Medicinal drugs and pesticides are composed of organic molecules. Normally each molecule has two "chiral" versions which are mirror images of each other in terms of absolute configuration. While otherwise identical, these "right-handed" and "left-handed" molecules can have totally different effects. For example, anti-inflammatory drug naproxen of a particular type of chirality can treat arthritis pain while its mirror image twin can result in liver poisoning. As a result, selecting only useful chiral molecules during the drug discovery process can help produce pure drugs that can cure specific diseases with no adverse effects.

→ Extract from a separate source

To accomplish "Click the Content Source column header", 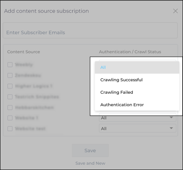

However, producing pure drugs is very expensive and time consuming. Current medicinal drugs are often made up of equal amounts of the left- and right-handed chiral molecules in what is known as a racemic mixture. While this fifty-fifty split has low production cost, it also leads to lower overall efficacy and, in some cases, can lead to toxic side effects in the human body.

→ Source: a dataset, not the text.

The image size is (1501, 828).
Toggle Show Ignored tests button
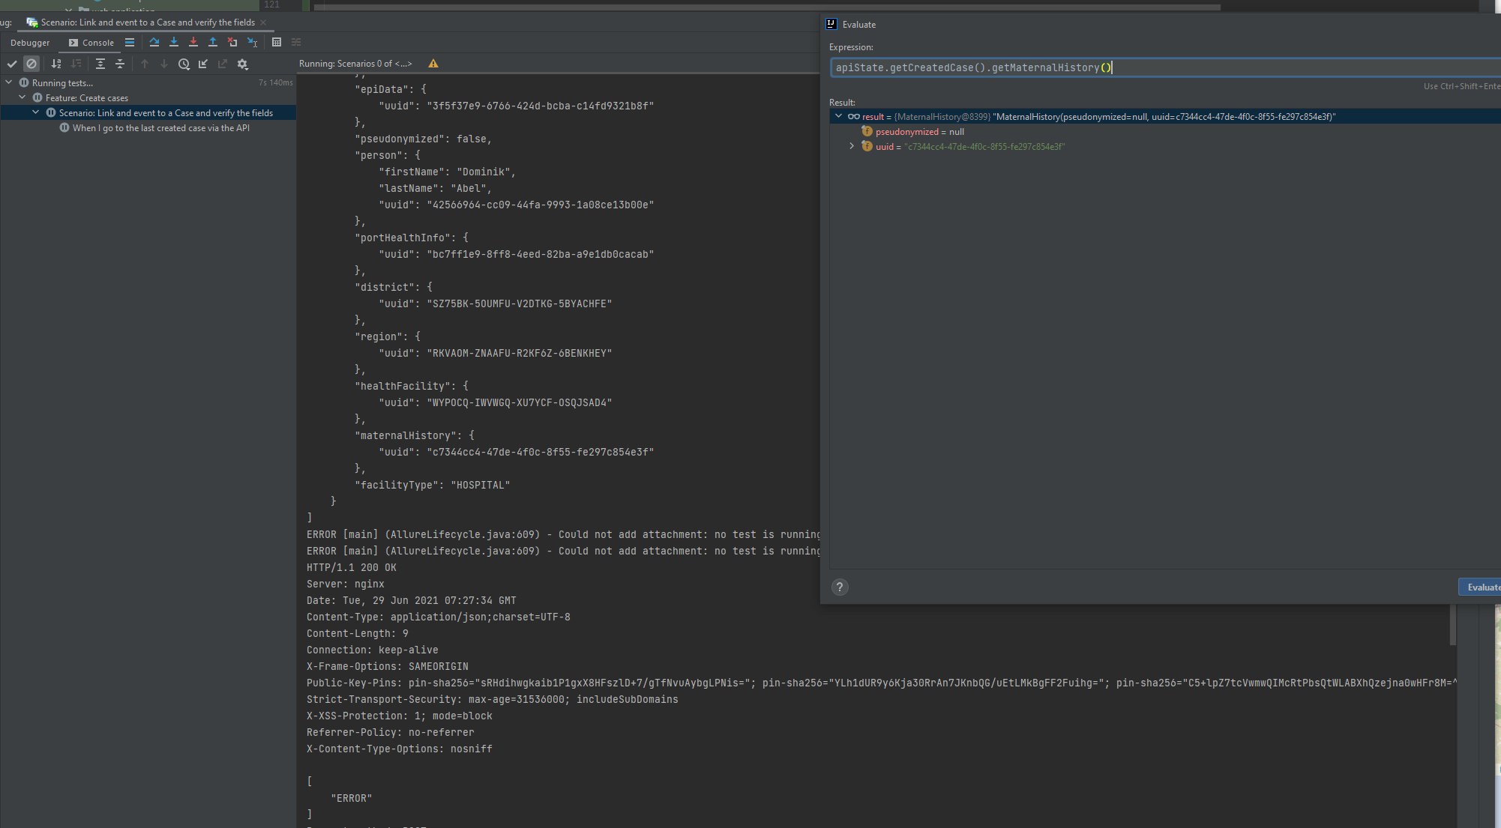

According to Dr Jeffery Huang, sensitively identifying and locating the correct form of a chiral molecule during the drug discovery process is essential, but is currently difficult and time-consuming because molecules are typically too small to be sensitively monitored. However, the specific nanomaterial designed and synthesised by the team, which is composed of silver chiral nanoparticles, can "amplify" the signal of the desired chiral molecules and improve detection sensitivity by more than 10-fold, making the location process faster, more accurate and less expensive.

Dr Huang said that this work opens a new door for material scientists to apply these metallic chiral nanoparticles to drug production processes, as currently there are a limited number of nanomaterial fabrication techniques on offer. He said: "We have developed a breakthrough nanomaterial which uses a simple, one-step fabrication method to sensitively detect the target drug molecules in just five minutes. The ability of the chiral nanoparticles to amplify the detection sensitivity is practically desired for trace detection."

Dr Ken Leung said that in the current multi-step drug synthesis process, both the product and chiroptical purities - which refers to the use of optical techniques for investigating chiral substances - are crucial controlling factors for producing extra-pure synthetic drug molecules. The novel nanomaterial developed by the team will eventually provide a new platform for efficiently and effectively detecting the chiroptical purity of synthesized compounds, and will help to produce drugs without side effects. It is also a new breakthrough in the resolution of racemic drugs, he added.